##### Material for this exercise #####

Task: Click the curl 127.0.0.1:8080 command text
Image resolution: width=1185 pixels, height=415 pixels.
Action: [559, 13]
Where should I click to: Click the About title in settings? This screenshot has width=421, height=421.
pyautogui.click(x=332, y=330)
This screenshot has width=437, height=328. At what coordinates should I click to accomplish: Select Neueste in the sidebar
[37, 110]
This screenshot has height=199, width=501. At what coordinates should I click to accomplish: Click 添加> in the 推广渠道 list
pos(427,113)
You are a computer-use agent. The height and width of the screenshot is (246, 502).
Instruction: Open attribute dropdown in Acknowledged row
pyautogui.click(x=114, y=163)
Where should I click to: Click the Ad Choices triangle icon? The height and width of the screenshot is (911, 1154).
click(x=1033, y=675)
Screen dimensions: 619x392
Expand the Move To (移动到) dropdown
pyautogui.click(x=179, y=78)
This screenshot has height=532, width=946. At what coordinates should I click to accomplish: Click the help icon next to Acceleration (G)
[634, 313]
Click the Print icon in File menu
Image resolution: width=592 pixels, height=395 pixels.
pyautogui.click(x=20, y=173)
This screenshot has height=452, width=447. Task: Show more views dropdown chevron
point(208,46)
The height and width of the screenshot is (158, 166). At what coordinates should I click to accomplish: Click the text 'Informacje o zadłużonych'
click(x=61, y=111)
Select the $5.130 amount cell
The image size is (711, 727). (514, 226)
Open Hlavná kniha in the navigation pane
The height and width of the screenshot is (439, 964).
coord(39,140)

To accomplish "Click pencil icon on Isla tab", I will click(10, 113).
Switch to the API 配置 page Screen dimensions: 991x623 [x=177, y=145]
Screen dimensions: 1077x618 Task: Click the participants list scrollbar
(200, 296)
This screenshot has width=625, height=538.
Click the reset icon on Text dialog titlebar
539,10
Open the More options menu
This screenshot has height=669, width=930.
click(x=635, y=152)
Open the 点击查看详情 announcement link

#####

◆ Try it: Note how many lines of the listing above include the word "menu", and respond with that number only.

◆ Solved exercise: 2